▶ Description of the task: Repeat every entry in full. Match each line exactly.

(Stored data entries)
★ ★ ★ ★ ★ ★ ★

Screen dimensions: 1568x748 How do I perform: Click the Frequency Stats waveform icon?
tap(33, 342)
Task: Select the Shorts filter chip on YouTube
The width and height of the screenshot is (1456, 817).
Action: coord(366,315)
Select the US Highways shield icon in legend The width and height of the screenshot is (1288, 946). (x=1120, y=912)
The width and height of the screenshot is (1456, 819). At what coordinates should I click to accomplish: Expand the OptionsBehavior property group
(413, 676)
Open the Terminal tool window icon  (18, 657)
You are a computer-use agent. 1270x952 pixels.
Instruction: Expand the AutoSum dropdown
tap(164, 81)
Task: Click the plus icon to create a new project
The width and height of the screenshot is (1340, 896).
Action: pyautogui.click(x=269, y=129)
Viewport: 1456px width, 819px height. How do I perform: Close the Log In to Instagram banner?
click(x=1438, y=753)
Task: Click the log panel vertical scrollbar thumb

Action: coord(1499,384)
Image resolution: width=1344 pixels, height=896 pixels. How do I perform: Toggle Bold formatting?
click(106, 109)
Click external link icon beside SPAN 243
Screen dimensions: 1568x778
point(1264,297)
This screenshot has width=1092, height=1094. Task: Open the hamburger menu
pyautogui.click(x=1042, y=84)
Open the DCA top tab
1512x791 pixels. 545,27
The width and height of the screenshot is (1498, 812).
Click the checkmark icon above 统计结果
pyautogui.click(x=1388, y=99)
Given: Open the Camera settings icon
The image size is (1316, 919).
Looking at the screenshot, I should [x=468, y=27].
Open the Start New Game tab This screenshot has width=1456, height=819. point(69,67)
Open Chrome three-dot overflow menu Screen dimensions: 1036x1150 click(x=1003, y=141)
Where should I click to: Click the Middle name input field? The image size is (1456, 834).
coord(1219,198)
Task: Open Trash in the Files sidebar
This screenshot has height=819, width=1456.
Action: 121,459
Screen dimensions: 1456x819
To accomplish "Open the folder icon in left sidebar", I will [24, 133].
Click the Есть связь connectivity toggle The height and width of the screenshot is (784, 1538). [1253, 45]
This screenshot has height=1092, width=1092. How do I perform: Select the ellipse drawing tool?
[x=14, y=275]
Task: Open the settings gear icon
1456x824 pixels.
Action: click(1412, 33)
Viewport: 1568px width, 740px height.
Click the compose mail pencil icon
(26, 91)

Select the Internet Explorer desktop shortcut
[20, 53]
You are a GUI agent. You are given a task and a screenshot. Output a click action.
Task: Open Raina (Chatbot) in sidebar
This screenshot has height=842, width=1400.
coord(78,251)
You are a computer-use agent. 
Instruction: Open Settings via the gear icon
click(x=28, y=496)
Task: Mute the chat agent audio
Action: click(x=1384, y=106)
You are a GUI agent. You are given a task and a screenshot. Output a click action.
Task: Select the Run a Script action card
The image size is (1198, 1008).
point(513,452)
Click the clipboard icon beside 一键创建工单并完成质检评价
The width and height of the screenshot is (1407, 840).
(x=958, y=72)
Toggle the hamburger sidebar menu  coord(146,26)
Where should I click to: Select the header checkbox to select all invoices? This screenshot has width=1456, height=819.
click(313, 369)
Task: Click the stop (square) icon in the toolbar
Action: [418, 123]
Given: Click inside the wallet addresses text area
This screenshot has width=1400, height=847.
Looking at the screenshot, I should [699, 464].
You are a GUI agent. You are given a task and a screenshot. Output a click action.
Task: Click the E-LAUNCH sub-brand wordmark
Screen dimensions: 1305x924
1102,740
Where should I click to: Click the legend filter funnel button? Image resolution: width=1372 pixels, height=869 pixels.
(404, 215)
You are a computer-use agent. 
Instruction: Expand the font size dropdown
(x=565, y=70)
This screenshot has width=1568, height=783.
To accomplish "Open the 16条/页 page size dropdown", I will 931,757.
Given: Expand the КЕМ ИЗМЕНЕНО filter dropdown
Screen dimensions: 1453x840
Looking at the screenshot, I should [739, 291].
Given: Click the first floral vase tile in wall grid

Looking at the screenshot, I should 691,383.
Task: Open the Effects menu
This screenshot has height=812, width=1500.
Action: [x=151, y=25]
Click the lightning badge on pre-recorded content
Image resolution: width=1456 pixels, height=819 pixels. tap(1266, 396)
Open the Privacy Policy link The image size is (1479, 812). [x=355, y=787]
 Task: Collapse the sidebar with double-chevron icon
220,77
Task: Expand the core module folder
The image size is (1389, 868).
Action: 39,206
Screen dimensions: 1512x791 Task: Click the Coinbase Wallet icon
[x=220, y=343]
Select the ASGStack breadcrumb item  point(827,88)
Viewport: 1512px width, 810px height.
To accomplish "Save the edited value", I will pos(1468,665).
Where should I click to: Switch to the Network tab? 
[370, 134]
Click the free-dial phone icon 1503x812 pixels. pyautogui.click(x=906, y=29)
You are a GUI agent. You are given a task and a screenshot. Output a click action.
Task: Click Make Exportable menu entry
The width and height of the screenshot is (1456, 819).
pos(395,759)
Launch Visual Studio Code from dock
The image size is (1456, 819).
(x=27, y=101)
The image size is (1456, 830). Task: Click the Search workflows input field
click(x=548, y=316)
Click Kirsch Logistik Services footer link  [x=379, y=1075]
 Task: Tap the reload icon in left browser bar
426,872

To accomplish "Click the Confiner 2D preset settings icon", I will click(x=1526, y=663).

★ ★ ★ ★ ★ ★ ★

▶ Solved exercise:
Screen dimensions: 1568x748 How do I perform: Click the Frequency Stats waveform icon?
tap(33, 342)
Task: Select the Shorts filter chip on YouTube
The width and height of the screenshot is (1456, 817).
Action: coord(366,315)
Select the US Highways shield icon in legend The width and height of the screenshot is (1288, 946). (x=1120, y=912)
The width and height of the screenshot is (1456, 819). At what coordinates should I click to accomplish: Expand the OptionsBehavior property group
(413, 676)
Open the Terminal tool window icon  (18, 657)
You are a computer-use agent. 1270x952 pixels.
Instruction: Expand the AutoSum dropdown
tap(164, 81)
Task: Click the plus icon to create a new project
The width and height of the screenshot is (1340, 896).
Action: pyautogui.click(x=269, y=129)
Viewport: 1456px width, 819px height. How do I perform: Close the Log In to Instagram banner?
click(x=1438, y=753)
Task: Click the log panel vertical scrollbar thumb

Action: coord(1499,384)
Image resolution: width=1344 pixels, height=896 pixels. How do I perform: Toggle Bold formatting?
click(106, 109)
Click external link icon beside SPAN 243
Screen dimensions: 1568x778
point(1264,297)
This screenshot has width=1092, height=1094. Task: Open the hamburger menu
pyautogui.click(x=1042, y=84)
Open the DCA top tab
1512x791 pixels. 545,27
The width and height of the screenshot is (1498, 812).
Click the checkmark icon above 统计结果
pyautogui.click(x=1388, y=99)
Given: Open the Camera settings icon
The image size is (1316, 919).
Looking at the screenshot, I should [x=468, y=27].
Open the Start New Game tab This screenshot has width=1456, height=819. point(69,67)
Open Chrome three-dot overflow menu Screen dimensions: 1036x1150 click(x=1003, y=141)
Where should I click to: Click the Middle name input field? The image size is (1456, 834).
coord(1219,198)
Task: Open Trash in the Files sidebar
This screenshot has height=819, width=1456.
Action: 121,459
Screen dimensions: 1456x819
To accomplish "Open the folder icon in left sidebar", I will [24, 133].
Click the Есть связь connectivity toggle The height and width of the screenshot is (784, 1538). [1253, 45]
This screenshot has height=1092, width=1092. How do I perform: Select the ellipse drawing tool?
[x=14, y=275]
Task: Open the settings gear icon
1456x824 pixels.
Action: click(1412, 33)
Viewport: 1568px width, 740px height.
Click the compose mail pencil icon
(26, 91)

Select the Internet Explorer desktop shortcut
[20, 53]
You are a GUI agent. You are given a task and a screenshot. Output a click action.
Task: Open Raina (Chatbot) in sidebar
This screenshot has height=842, width=1400.
coord(78,251)
You are a computer-use agent. 
Instruction: Open Settings via the gear icon
click(x=28, y=496)
Task: Mute the chat agent audio
Action: click(x=1384, y=106)
You are a GUI agent. You are given a task and a screenshot. Output a click action.
Task: Select the Run a Script action card
The image size is (1198, 1008).
point(513,452)
Click the clipboard icon beside 一键创建工单并完成质检评价
The width and height of the screenshot is (1407, 840).
(x=958, y=72)
Toggle the hamburger sidebar menu  coord(146,26)
Where should I click to: Select the header checkbox to select all invoices? This screenshot has width=1456, height=819.
click(313, 369)
Task: Click the stop (square) icon in the toolbar
Action: [418, 123]
Given: Click inside the wallet addresses text area
This screenshot has width=1400, height=847.
Looking at the screenshot, I should [699, 464].
You are a GUI agent. You are given a task and a screenshot. Output a click action.
Task: Click the E-LAUNCH sub-brand wordmark
Screen dimensions: 1305x924
1102,740
Where should I click to: Click the legend filter funnel button? Image resolution: width=1372 pixels, height=869 pixels.
(404, 215)
You are a computer-use agent. 
Instruction: Expand the font size dropdown
(x=565, y=70)
This screenshot has width=1568, height=783.
To accomplish "Open the 16条/页 page size dropdown", I will 931,757.
Given: Expand the КЕМ ИЗМЕНЕНО filter dropdown
Screen dimensions: 1453x840
Looking at the screenshot, I should [739, 291].
Given: Click the first floral vase tile in wall grid

Looking at the screenshot, I should 691,383.
Task: Open the Effects menu
This screenshot has height=812, width=1500.
Action: [x=151, y=25]
Click the lightning badge on pre-recorded content
Image resolution: width=1456 pixels, height=819 pixels. tap(1266, 396)
Open the Privacy Policy link The image size is (1479, 812). [x=355, y=787]
 Task: Collapse the sidebar with double-chevron icon
220,77
Task: Expand the core module folder
The image size is (1389, 868).
Action: 39,206
Screen dimensions: 1512x791 Task: Click the Coinbase Wallet icon
[x=220, y=343]
Select the ASGStack breadcrumb item  point(827,88)
Viewport: 1512px width, 810px height.
To accomplish "Save the edited value", I will pos(1468,665).
Where should I click to: Switch to the Network tab? 
[370, 134]
Click the free-dial phone icon 1503x812 pixels. pyautogui.click(x=906, y=29)
You are a GUI agent. You are given a task and a screenshot. Output a click action.
Task: Click Make Exportable menu entry
The width and height of the screenshot is (1456, 819).
pos(395,759)
Launch Visual Studio Code from dock
The image size is (1456, 819).
(x=27, y=101)
The image size is (1456, 830). Task: Click the Search workflows input field
click(x=548, y=316)
Click Kirsch Logistik Services footer link  [x=379, y=1075]
 Task: Tap the reload icon in left browser bar
426,872

To accomplish "Click the Confiner 2D preset settings icon", I will click(x=1526, y=663).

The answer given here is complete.